A partir dos anos de 1980, porém, o compositor Raimundo Barreto (1837-1906) passou a ser considerado “o autor do mais comovente hino local, que ainda hoje fala ao coração do goês, tanto em Goa como na diáspora”.
“Em dezembro de 1961, houve romarias à velha cidade de Goa para pedir ao santo que salvasse Goa das mãos da União Indiana, mas não se realizou o pedido”, referiu Óscar de Noronha.
No dia 01 de dezembro, a versão do hino em concani teve estreia em Pangim, durante uma novena a São Francisco Xavier, com interpretação pelo coro da Igreja Matriz.
“A tradução será pelo menos um pequeno contributo à história da comunidade cristã de Goa”, disse.
Na década passada, fundou a editora Third Millennium, tendo publicado livros em português, inglês e concani.
Óscar Noronha divulga ainda a cultura indo-portuguesa através de um blogue pessoal e no Youtube, sendo também editor associado da Revista da Casa de Goa, que se publica em Lisboa.
Interesse pela cultura e língua portuguesas aumentou em Goa nos últimos anos
O investigador Óscar Noronha considerou que o interesse pela cultura portuguesa em Goa tem crescido nos últimos anos, uma tendência acompanhada por um aumento do número de alunos da língua de Camões.

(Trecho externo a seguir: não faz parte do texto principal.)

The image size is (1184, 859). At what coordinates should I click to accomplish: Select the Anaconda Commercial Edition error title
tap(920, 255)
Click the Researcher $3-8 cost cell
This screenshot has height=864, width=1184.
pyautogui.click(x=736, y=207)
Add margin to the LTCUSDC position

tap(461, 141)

"Atualmente, pelo menos da parte do povo, há maior abertura à língua e cultura de matriz portuguesa. Ele tem melhor consciência de como é rica e única a cultura indo-portuguesa", declarou o professor universitário goês à agência Lusa.
Por outro lado, quanto à aprendizagem da língua, "o número de alunos tem aumentado ao longo dos anos", num contexto em que "tanto a Fundação Oriente como o instituto Camões têm exercido um papel relevante nesse sentido".
Em 1961, a União Indiana anexou o então estado da Índia, colónia portuguesa que era constituída pelos territórios de Goa, Damão e Diu.
"Os meus pais, Fernando de Noronha e Judite da Veiga, apesar do novo condicionalismo político, continuaram, na medida do possível, com o modo de vida a que estavam habituados. Por isso é que viemos, muito naturalmente, a falar a língua portuguesa e a cultivar a literatura e a música portuguesas, sem embargo do nosso amor à língua concani", declarou Óscar Noronha.
O seu pai inculcou na família "um amor ao idioma luso" e, a pedido dos filhos, "deixou registadas as suas memórias" em dois livros: "Momentos do meu passado" (2002) e "Goa tal como a conheci" (2018), este publicado postumamente.
"Escrevi a biografia do meu tio-avô, monsenhor Castilho de Noronha, que foi parlamentar [da antiga Assembleia Nacional do Estado Novo], além de ter sido professor do Seminário de Goa, diretor de um jornal e autor de duas obras sobre a filosofia indiana", disse.
Como "muitos aspectos da cultura comunitária estão a desaparecer", Óscar Noronha produz há alguns anos o 'podcast' "Renascença Goa" com o objetivo de "redescobrir a cultura indo-portuguesa", além de ter traduzido e editado obras em inglês e português.
O Saint Xavier’s College, de Mapuçá, tem vindo a organizar, anualmente, o Dia da Língua e Cultura Portuguesa, com a participação de alunos de escolas de ensino secundário do estado de Goa.
Também, entretanto, passou a haver localmente "grande interesse" por fado e mandó, dois géneros musicais que o irmão de Óscar, o guitarrista Fernando Noronha, decidiu valorizar abrindo em Pangim a casa da especialidade "Madragoa".